(Stored records)
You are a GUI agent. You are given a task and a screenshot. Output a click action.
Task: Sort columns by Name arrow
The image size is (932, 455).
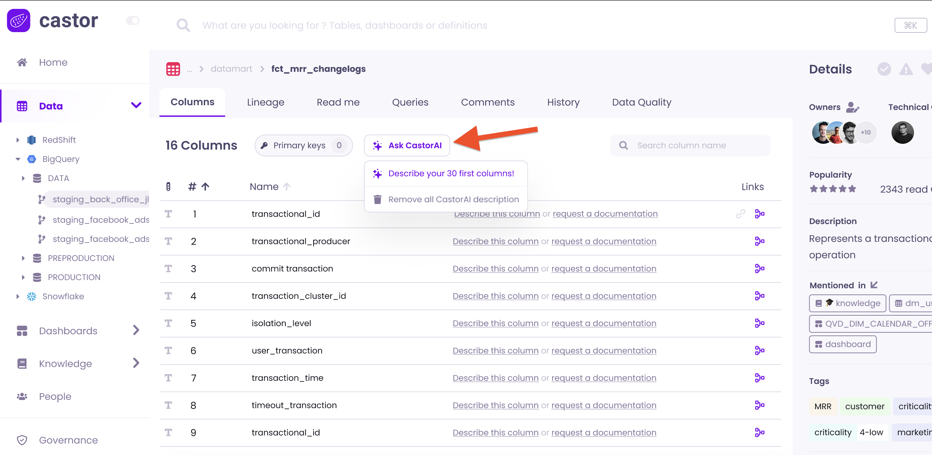click(x=287, y=186)
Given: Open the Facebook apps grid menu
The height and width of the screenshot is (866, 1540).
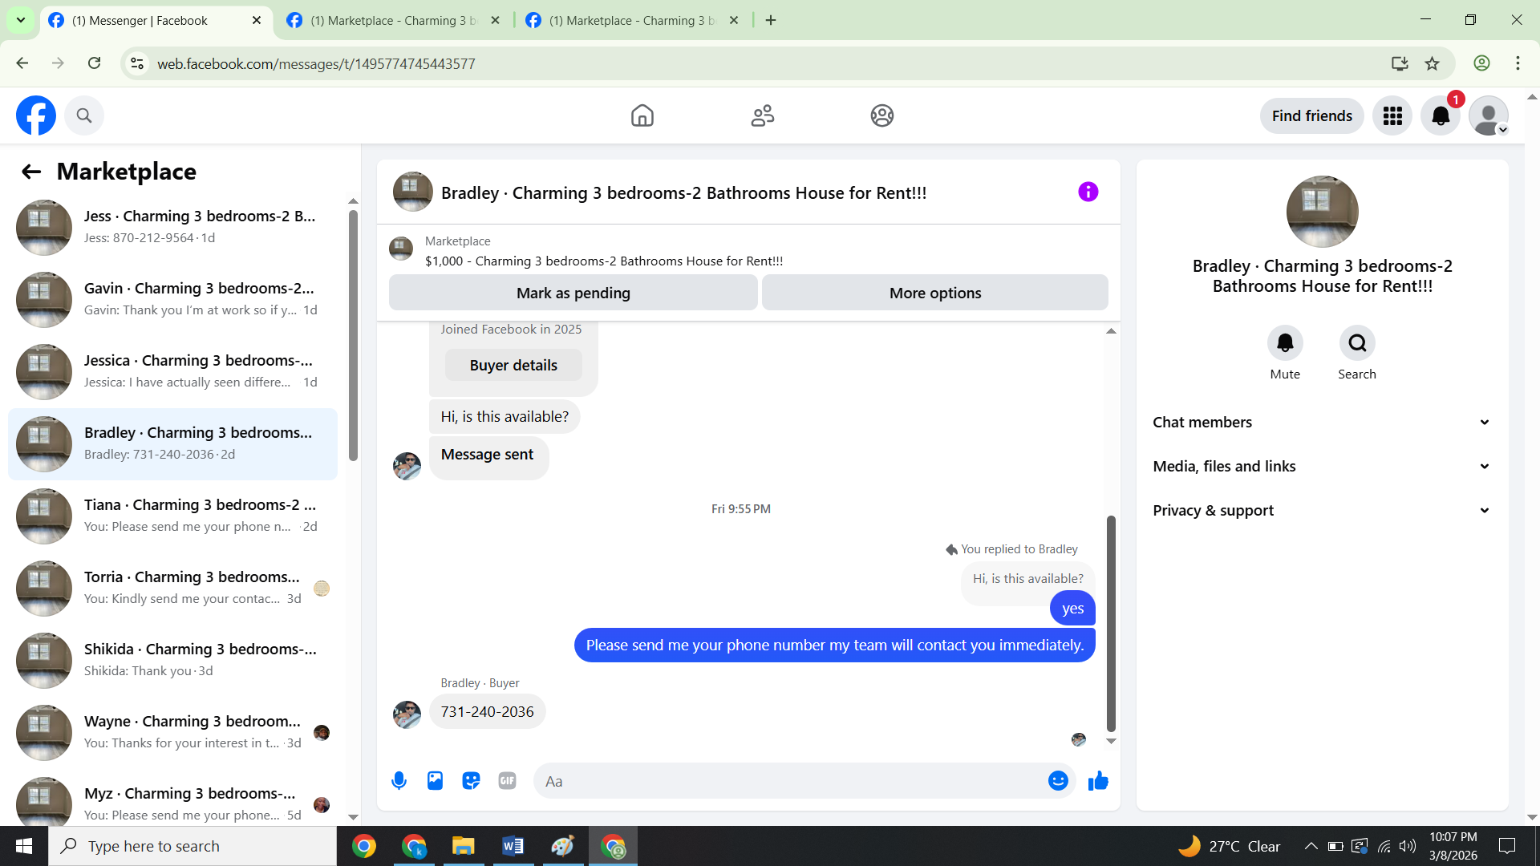Looking at the screenshot, I should click(x=1392, y=116).
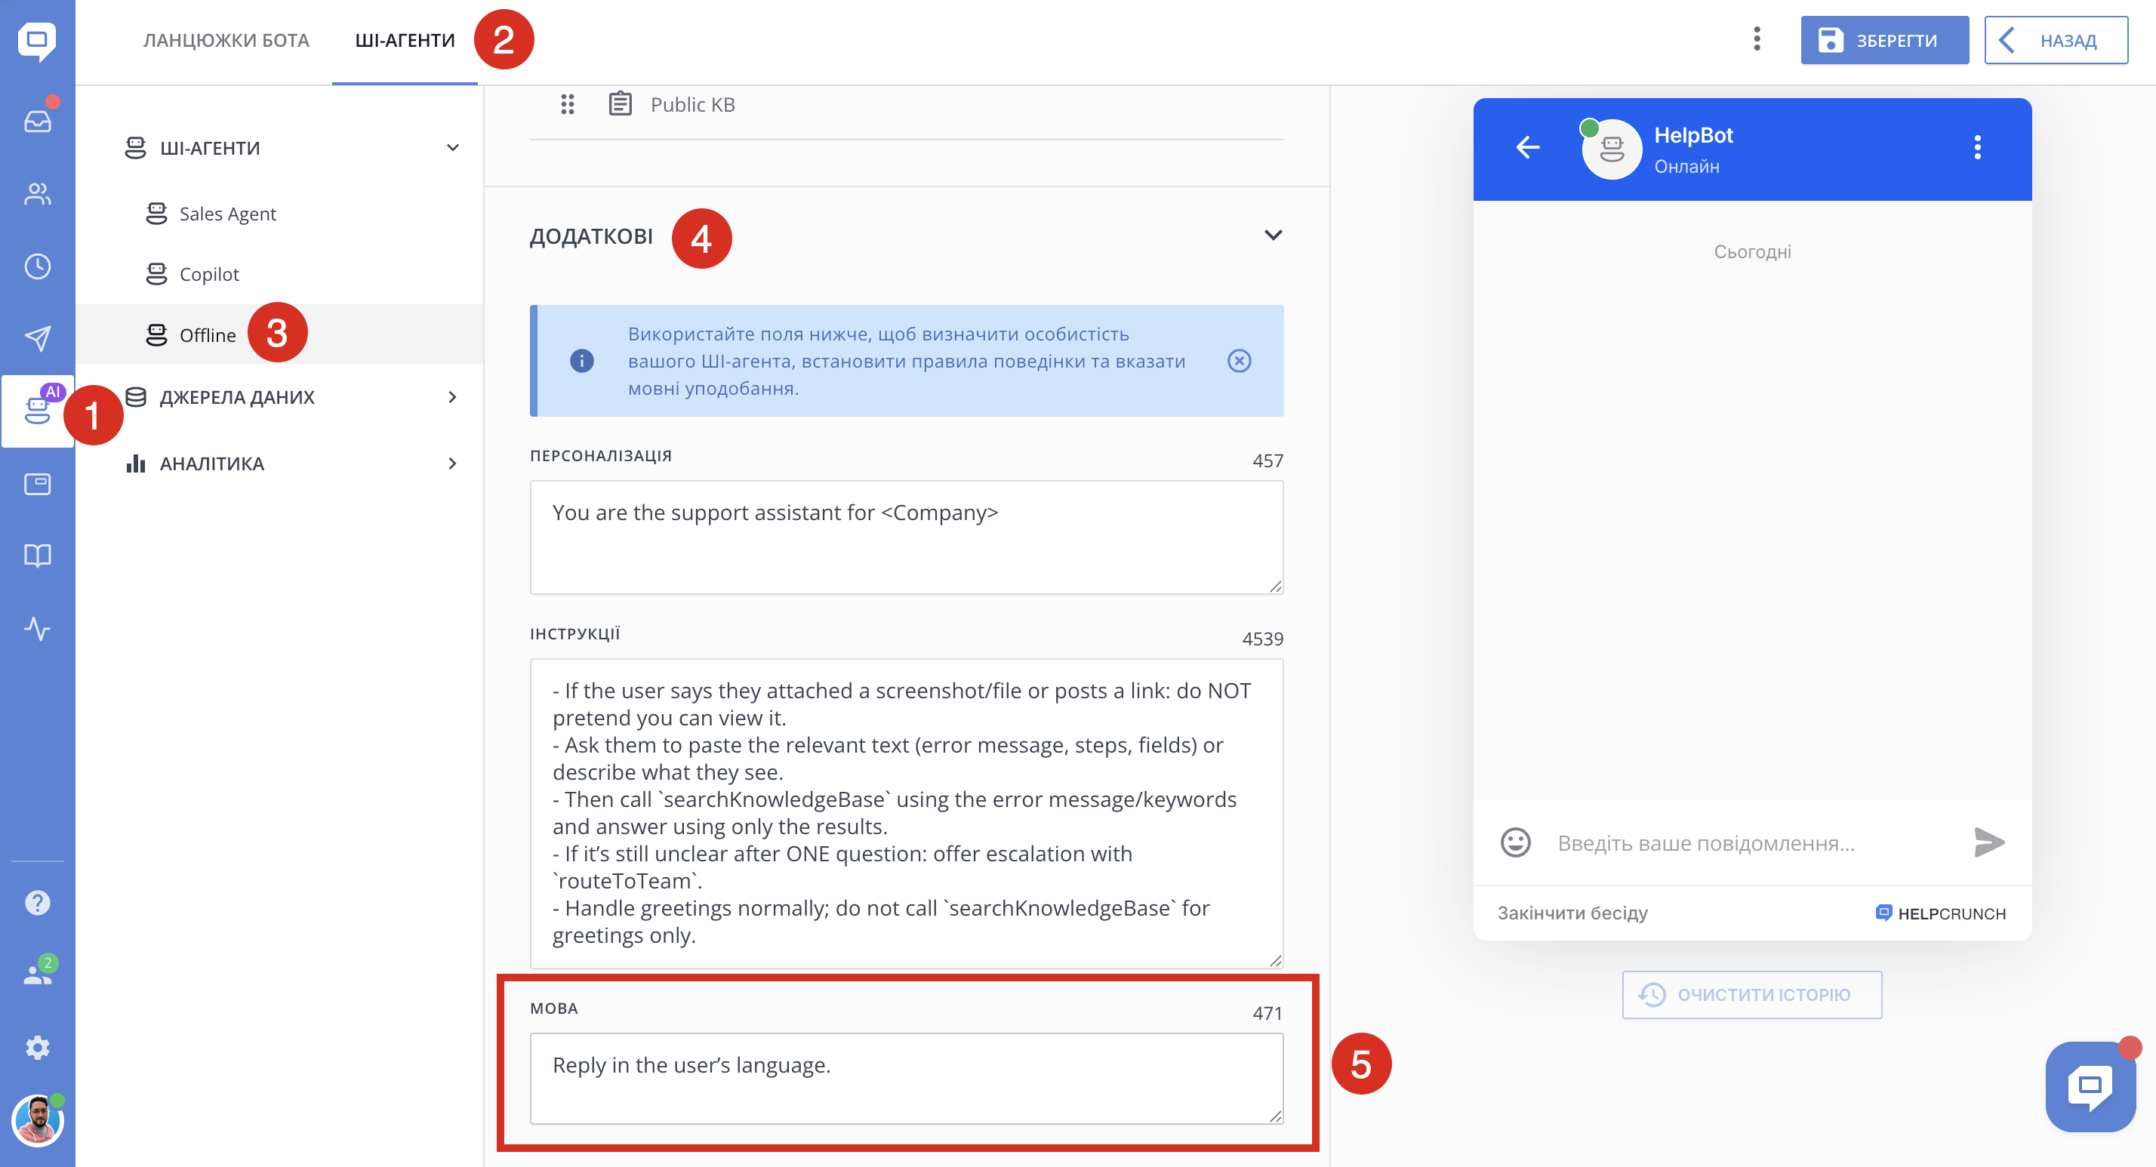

Exercise brief: Output each entry verbatim; none of the pictures should be included.

Solved problem:
You are a GUI agent. You are given a task and a screenshot. Output a click action.
Task: Sort columns by Name arrow
The image size is (932, 455).
click(x=287, y=186)
Given: Open the Facebook apps grid menu
The height and width of the screenshot is (866, 1540).
Looking at the screenshot, I should click(x=1392, y=116).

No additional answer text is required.